One of the most powerful benefits of working with a dating coach privately is that you get answers when a dramatic internal battle develops regarding what to say to a man.
Here are a few of my best scripts to help you communicate your needs in a way that is feminine, sexy, confident and effective.
Scenario #1: He is always sending you texts and you prefer to take it to the phone.
When the guy you are dating uses texting as his primary form of communication, it is your responsibility to let him know if this does not meet your needs! During the phone and email interactions I have with a variety of women (who are all ages, by the way, with a variety of background and dating experience) I often hear complaints that men are always texting. Most often, though, they never tell these men that they prefer to be called. That said, here is how it could go down:
She: Thanks so much for reaching out Tim. I love hearing from you. I’m not a big “texter” in truth, and am (insert driving, at work, with my kids etc) right now. I would love to connect on the phone later. I’m free between (insert time). Talk then?
He: Sounds great. Didn’t want to interrupt you. Look forward to talking later tonight.
Scenario #2: You are communicating with someone you met online. The vibe is good but you are ready to take it off-line and want to create an opportunity for the “meet” date.
Often there are men (and women) who are happy to keep communication online. If you, however, are tired of the email chit and chat and want to move to the next phase (the “meet date”) it’s important you communicate to Mr. Potential without pursuing directly. Here’s how it could go down:
She: I have really enjoyed the email connection, Brad. In fact, I’m intrigued! I’m a big fan of moving through the email, though, so that we can both see if this is worth exploring further.
Technology is great but so NOT a substitute for the real deal. Right?!! Looking forward to your response. Kate.
Scenario #3: He’s late. It has happened twice and you want to let him know it’s important to you he is on time in the future.
I’m always a fan of giving a person the benefit of the doubt (if he/she has earned it). However, if being late becomes a habit it’s your responsibility to let him know that you are a person who places a high value on time. It’s important not to “attack” however when he does arrive. Instead, be your awesome, positive self until you have settled into the date. It’s critical that you approach him in a way that puts him at ease AND enables him to take your information without becoming defensive. Here’s how:
She: I really appreciate that you drove to pick me up tonight. It’s a little gesture but means so much to me. There is one thing though that I want you to know about me, though. I am one of those women who places a huge value on time and being timely. So I’m hoping we can work out a way for so that you can arrive on time, yet not feel rushed. What do you think?! (Make sure your tone is playful, kind and open. You want him to engage in solving the problem!)

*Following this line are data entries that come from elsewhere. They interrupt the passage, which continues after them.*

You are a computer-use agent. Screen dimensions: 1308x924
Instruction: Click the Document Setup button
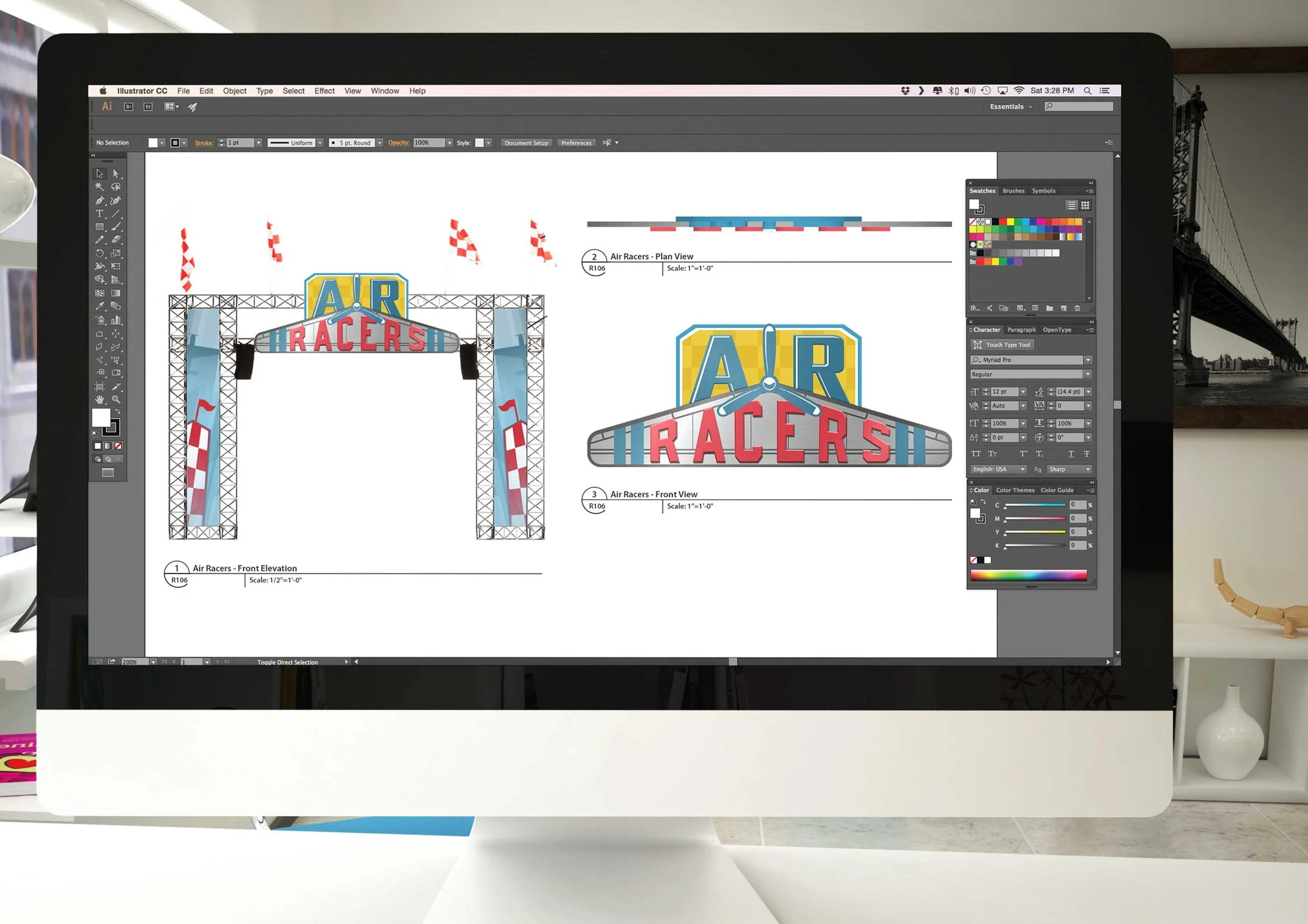pyautogui.click(x=526, y=143)
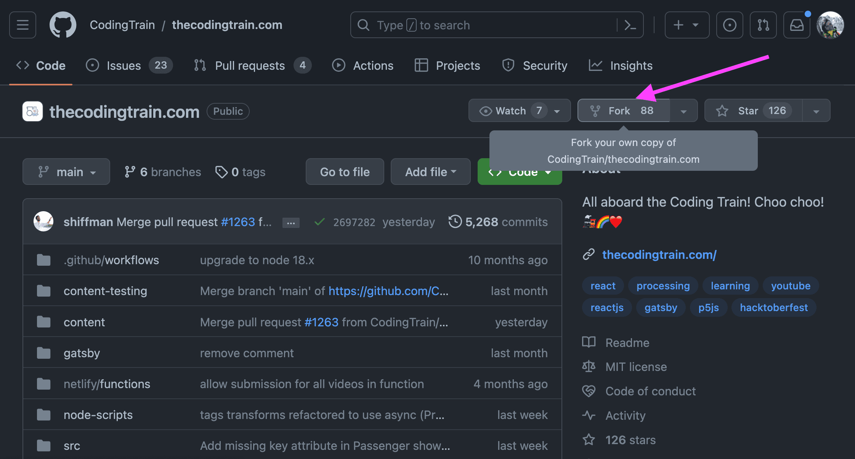Open the thecodingtrain.com/ website link
This screenshot has width=855, height=459.
pyautogui.click(x=659, y=255)
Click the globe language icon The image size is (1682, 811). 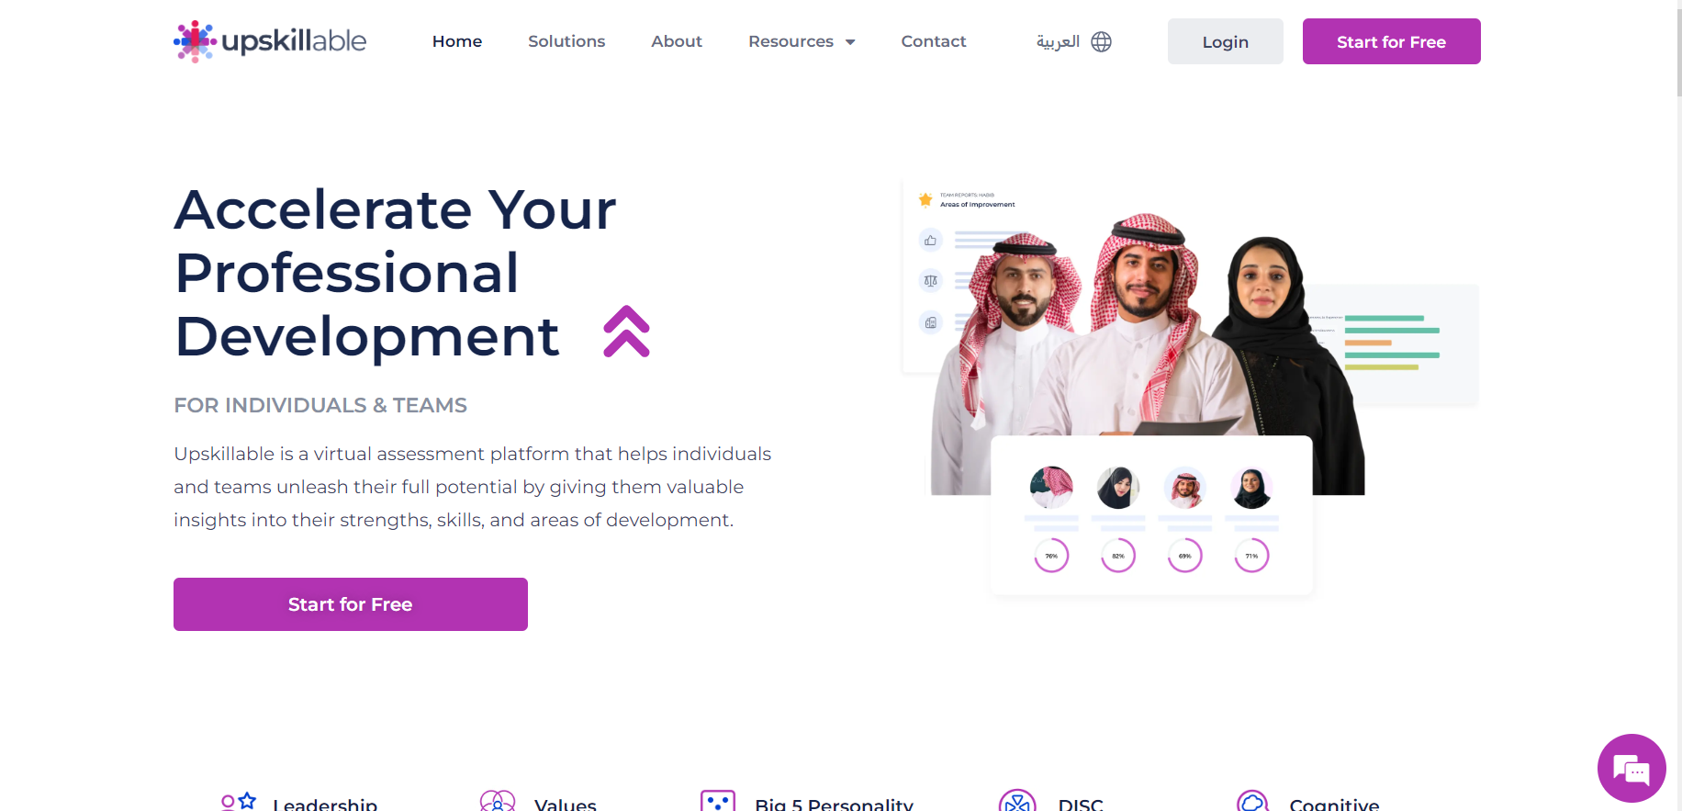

Scenario #4: He cancels your date. You want to express your disappointment to avoid miscommunicating that “it’s cool,” as you know the “cool girl” mentality will only serve to send the wrong message. You like him, though, and want to give him room to improve.
She: I’m so disappointed we aren’t going to get together. I was looking forward to it. (don’t skip this first piece!) I’m looking forward to rescheduling, Brad. My (insert date – e.g., Thursday) is open next week. Let me know if that works for you when you have time to get to your calendar. In the meantime, (insert “feel better,” “hope work slows down,” “your grandma recovers quickly” etc….)
Scenario #5: Your relationship hasn’t been progressing, and you want to check in to see if he is “Quality Casual,” or a man who is looking for a long-term relationship. (e.g., Boyfriend Material).
It’s important to notice if a relationship is progressing or seems stymied before engaging in this conversation. Avoid this conversation until at least the 4th or 5th date. At this point, here’s how it could go down:
She: I have really enjoyed getting to know you Tom. We have had such fun on the amazing dates you have planned. You are so creative (or, insert other compliment, kudo or praise here!) I am hoping I can get to know you better though. I’m wondering if we could have a date that (insert here… “starts before 9pm, “ “is on a night when you don’t have to rush off to work/meeting/or other obligation,” or is before next week.”). In many cases, clients who have used this approach were shocked to know that “Tom” had no idea he was not making the relationship a priority. In some cases, the “Toms” of the world adjust, and in other cases this is when “Tom” fesses up that at this point he is not really looking for a serious relationship, freeing you up to find a Tom that is also looking for the real deal!